Should it be disclosed when a post was created - or co-created - by AI? If so, how? A subtle watermark? A “Written with AI” badge? A percentage breakdown like “80% AI-assisted”? Should platforms implement it, or should the choice be left to the user?
You can probably guess how Boomers and Gen X would answer that question, with an emphatic yes! label it! They’re digital immigrants, not natives, and are more likely to see the presence of AI as something noteworthy. But Gen Z? They might just shrug. If the content is good, it’s good.
The Follower Count Balancer
Of course, not all content is created equal and garbage is still garbage even if AI wrote it. Generating a hundred posts doesn’t guarantee any of them will perform well. Social media platforms still reward engagement, not volume. Poorly written or spammy posts, AI-generated or not, are unlikely to gain traction.
That’s where follower count and credibility still act as balancing forces. Just like Gen Z prioritises follower numbers when evaluating influencers, platforms prioritise social proof when deciding what content to show more people.
So even in a future where 80% of posts are written by AI, it’s not necessarily a race to the bottom. Garbage won’t be rewarded - at least not for long.
But this brings us full circle: what if the most successful posts are not the most human, but the most optimised? And what does that mean for our expectations of authenticity in a world where machines can mimic human voice with uncanny precision?
AI Disclosure: Symbol or Signal?
Let’s say LinkedIn does implement a label that tells you whether a post was written by a human, co-written, or entirely AI-generated. Would that change how you feel about the content?
Maybe. Maybe not. But the fact that we’re even asking suggests that we still value the idea of human creativity. We just express it differently depending on our cultural and generational lenses.
Older users might see a fully human-written post as more valuable or trustworthy. Younger users might not care, unless the content is bad. For them, what matters is whether the message lands, not whether a human typed every word.
In that context, AI labels could become more of a symbol than a meaningful signal just like the blue check mark has evolved on Twitter/X. Initially a mark of trust, it’s now a badge with its own baggage, depending on how and why it was obtained.

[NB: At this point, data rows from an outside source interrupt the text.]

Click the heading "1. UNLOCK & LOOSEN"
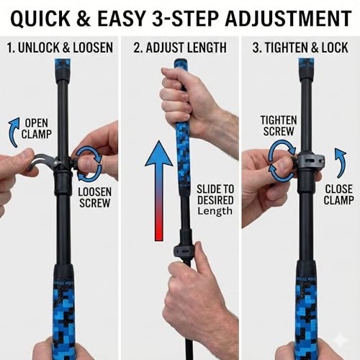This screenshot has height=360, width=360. (x=59, y=49)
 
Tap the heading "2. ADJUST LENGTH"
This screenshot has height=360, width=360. (x=180, y=49)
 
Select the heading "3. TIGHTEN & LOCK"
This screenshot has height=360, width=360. (x=300, y=49)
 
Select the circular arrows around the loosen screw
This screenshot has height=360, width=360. (x=89, y=160)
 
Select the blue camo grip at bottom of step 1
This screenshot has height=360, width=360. (x=63, y=306)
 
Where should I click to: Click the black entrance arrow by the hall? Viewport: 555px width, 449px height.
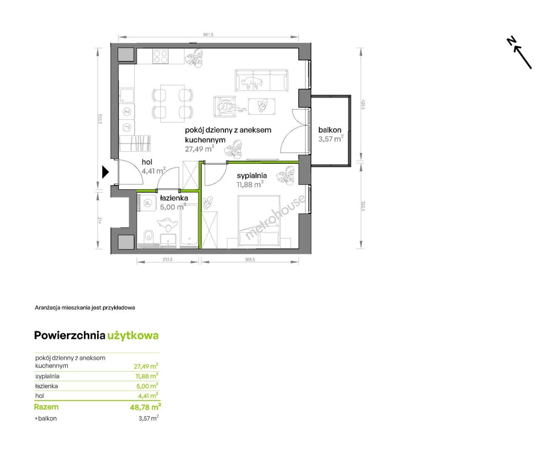[x=105, y=172]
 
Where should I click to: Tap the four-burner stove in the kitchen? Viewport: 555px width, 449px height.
[x=160, y=57]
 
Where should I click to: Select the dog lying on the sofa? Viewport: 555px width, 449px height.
[x=252, y=81]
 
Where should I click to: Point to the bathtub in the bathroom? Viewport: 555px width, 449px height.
[x=189, y=225]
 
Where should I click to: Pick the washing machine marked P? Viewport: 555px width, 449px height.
[x=148, y=202]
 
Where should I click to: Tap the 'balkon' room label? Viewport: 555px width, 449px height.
[x=330, y=130]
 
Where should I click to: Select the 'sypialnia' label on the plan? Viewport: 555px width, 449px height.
[x=252, y=175]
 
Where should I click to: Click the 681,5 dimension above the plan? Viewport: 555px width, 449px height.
[x=208, y=35]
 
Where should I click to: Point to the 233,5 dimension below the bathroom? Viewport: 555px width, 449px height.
[x=167, y=259]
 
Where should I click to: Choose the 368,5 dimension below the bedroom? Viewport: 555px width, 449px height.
[x=249, y=259]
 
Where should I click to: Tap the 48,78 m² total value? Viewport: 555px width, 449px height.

Will AI-disclosure markers go the same route?
A Thought Experiment
This blog post began 100% human-written. It was later enhanced and refined using an AI language model and AI research tools. But if I hadn’t told you that, how would you know? And more importantly - do you care?
If the content was thoughtful, clear, and worth your time, then maybe it doesn’t matter how it was created. But if you're part of a generation that prizes origin and effort over outcome, it might matter deeply.

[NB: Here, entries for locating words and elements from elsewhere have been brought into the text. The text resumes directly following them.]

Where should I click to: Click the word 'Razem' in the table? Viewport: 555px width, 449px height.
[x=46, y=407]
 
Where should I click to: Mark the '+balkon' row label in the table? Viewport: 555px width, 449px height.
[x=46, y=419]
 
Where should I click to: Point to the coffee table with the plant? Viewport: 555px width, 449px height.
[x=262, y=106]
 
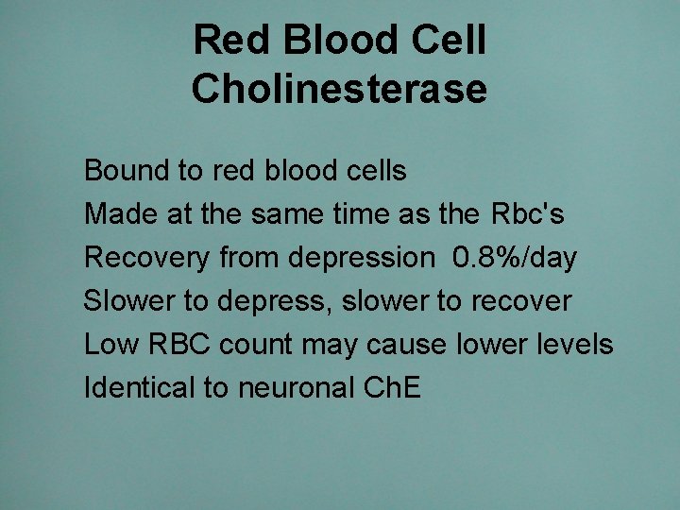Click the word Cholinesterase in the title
click(339, 89)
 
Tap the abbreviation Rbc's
click(528, 214)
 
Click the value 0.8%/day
click(515, 258)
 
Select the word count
click(256, 345)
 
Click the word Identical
click(140, 387)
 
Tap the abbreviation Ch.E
click(398, 387)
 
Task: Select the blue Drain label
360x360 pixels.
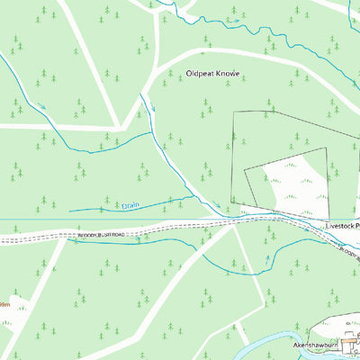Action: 132,205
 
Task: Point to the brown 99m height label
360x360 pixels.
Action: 5,305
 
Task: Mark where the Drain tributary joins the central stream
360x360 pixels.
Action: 194,197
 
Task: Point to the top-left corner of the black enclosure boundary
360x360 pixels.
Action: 234,112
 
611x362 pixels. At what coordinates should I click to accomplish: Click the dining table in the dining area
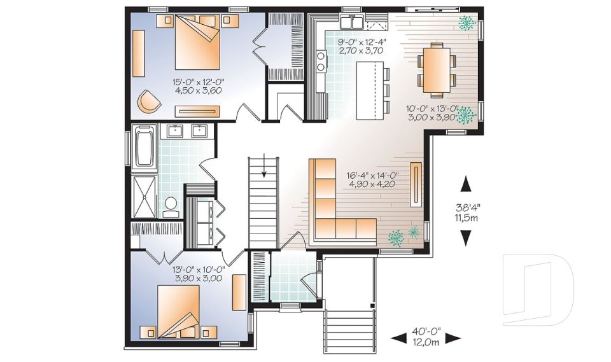[436, 70]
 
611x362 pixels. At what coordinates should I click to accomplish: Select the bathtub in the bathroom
[144, 146]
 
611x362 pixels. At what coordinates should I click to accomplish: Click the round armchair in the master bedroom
[148, 101]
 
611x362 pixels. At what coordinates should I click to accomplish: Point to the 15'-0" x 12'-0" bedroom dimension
[199, 82]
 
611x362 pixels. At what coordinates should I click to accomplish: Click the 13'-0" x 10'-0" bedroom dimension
[199, 270]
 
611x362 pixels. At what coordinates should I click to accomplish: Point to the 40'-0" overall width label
[426, 332]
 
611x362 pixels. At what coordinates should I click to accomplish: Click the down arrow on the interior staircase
[264, 165]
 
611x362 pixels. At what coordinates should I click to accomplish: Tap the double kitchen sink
[352, 22]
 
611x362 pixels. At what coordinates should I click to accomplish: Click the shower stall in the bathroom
[144, 197]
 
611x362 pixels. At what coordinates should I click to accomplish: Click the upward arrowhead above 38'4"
[466, 184]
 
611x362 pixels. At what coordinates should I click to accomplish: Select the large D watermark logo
[538, 289]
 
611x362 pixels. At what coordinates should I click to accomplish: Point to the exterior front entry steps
[349, 331]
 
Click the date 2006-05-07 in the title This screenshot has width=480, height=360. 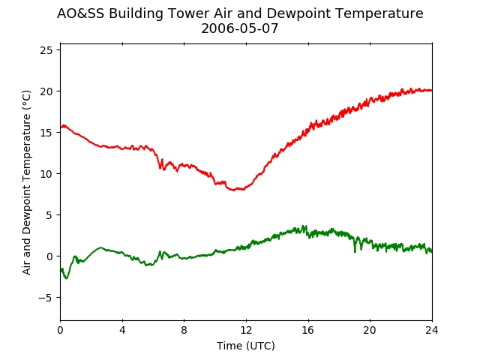pyautogui.click(x=240, y=28)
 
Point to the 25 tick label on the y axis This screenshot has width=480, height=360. pyautogui.click(x=46, y=50)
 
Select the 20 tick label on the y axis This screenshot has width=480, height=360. pyautogui.click(x=46, y=92)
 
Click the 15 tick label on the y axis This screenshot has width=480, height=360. pyautogui.click(x=46, y=133)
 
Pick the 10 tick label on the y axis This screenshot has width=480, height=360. pyautogui.click(x=46, y=174)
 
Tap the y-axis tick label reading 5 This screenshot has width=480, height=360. pyautogui.click(x=50, y=215)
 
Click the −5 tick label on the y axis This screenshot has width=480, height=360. pyautogui.click(x=46, y=298)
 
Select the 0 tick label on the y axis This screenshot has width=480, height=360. pyautogui.click(x=50, y=256)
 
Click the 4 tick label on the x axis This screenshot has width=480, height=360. pyautogui.click(x=122, y=330)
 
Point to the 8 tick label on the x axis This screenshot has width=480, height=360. pyautogui.click(x=184, y=330)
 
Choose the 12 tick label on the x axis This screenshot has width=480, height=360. pyautogui.click(x=246, y=330)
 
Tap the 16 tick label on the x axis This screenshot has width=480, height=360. pyautogui.click(x=308, y=330)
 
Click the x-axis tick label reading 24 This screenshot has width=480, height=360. pyautogui.click(x=432, y=330)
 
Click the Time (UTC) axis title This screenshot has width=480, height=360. pyautogui.click(x=246, y=346)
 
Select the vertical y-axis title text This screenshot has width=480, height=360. pyautogui.click(x=27, y=182)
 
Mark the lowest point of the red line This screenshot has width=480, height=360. pyautogui.click(x=234, y=190)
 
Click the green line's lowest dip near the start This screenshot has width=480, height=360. pyautogui.click(x=67, y=278)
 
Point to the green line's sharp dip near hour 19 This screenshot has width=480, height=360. pyautogui.click(x=355, y=252)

And that, in a nutshell, is where the future of authenticity is heading: into a grey zone where context, credibility, and culture all collide.

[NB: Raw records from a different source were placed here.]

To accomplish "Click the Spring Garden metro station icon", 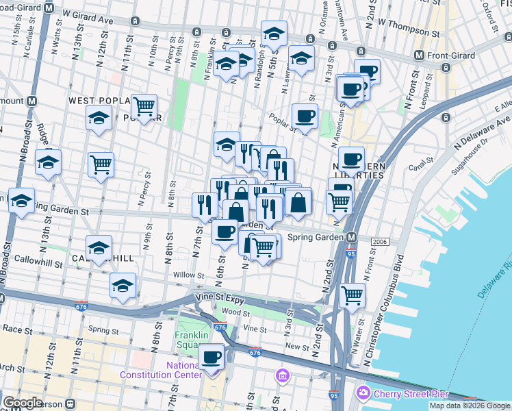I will pyautogui.click(x=351, y=237).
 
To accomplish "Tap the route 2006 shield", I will pyautogui.click(x=381, y=242).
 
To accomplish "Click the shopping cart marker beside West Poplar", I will pyautogui.click(x=144, y=107).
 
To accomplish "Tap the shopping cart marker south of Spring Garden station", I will pyautogui.click(x=352, y=296).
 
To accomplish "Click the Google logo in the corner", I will pyautogui.click(x=23, y=403).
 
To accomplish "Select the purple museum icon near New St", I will pyautogui.click(x=282, y=375).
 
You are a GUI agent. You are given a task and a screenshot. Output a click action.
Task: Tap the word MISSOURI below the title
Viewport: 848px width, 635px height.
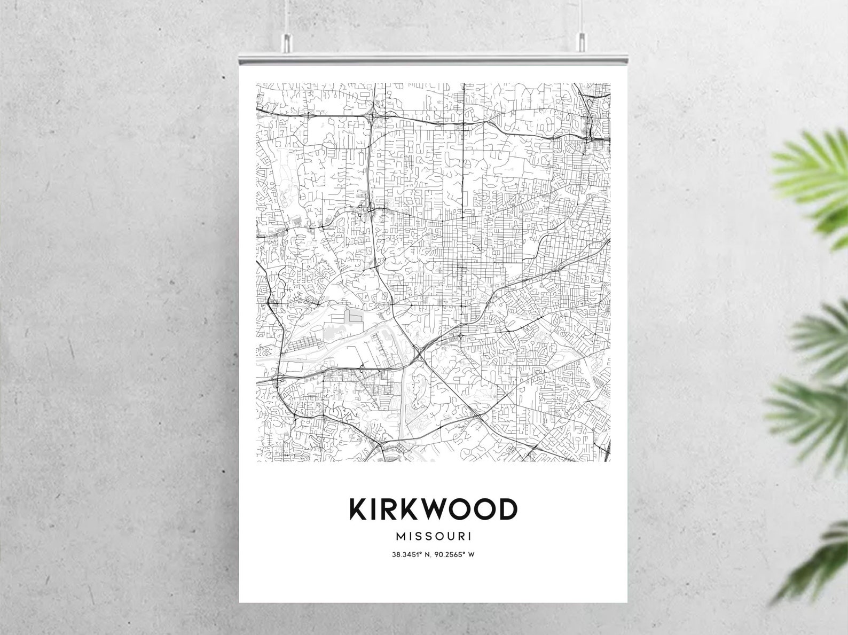[433, 535]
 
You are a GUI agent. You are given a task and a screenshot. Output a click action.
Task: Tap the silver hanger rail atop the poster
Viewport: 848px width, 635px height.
[433, 56]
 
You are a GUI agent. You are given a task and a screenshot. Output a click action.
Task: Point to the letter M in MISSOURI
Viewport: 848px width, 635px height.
[400, 535]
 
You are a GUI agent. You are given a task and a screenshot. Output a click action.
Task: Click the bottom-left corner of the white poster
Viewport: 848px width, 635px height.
[240, 601]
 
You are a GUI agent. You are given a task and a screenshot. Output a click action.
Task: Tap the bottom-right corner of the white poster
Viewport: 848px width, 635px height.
[626, 601]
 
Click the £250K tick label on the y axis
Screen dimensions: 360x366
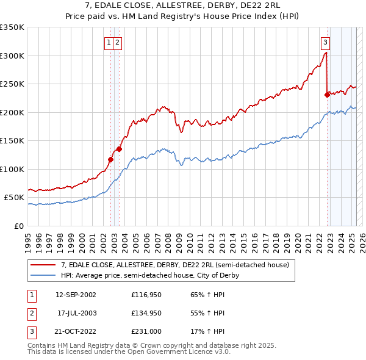12,84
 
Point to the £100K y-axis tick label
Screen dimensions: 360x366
12,169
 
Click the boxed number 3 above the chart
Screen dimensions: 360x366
326,43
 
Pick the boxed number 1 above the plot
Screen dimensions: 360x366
109,43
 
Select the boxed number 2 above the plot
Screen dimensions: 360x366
117,43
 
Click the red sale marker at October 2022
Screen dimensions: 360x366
327,95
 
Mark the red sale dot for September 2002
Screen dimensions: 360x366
111,160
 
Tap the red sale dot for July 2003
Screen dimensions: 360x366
120,149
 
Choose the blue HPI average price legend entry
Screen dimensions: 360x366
149,276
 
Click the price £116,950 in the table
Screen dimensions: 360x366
145,294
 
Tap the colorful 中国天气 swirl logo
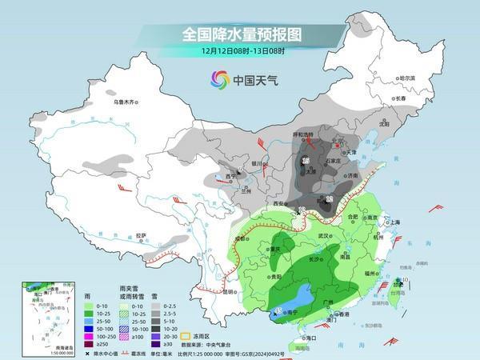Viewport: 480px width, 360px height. [219, 79]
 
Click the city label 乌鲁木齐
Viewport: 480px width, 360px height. [126, 102]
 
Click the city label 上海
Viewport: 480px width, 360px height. [392, 222]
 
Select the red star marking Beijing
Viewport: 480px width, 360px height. [338, 146]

Conclusion: Redefining “Real”
We are rapidly entering an age where “authenticity” will be less about how something was made and more about why it was made and what it achieves. Whether content is human-made, AI-assisted, or fully synthetic may matter less than whether it resonates, informs, entertains, or inspires.
But we shouldn’t dismiss the desire for transparency, especially in professional or personal contexts. Being upfront about using AI tools isn’t shameful - it’s simply honest. And perhaps that’s the new authenticity: not raw emotion or handcrafted syntax, but radical clarity about the creative process.
So, should LinkedIn and other social networks add AI content labels? If you feel strongly that they should, well then OK boomer, and if you don't 'hello, fellow kids'.
But it’s worth remembering: every generation redefines authenticity for itself. The question is not whether we keep up - but whether we care enough to ask the right questions along the way.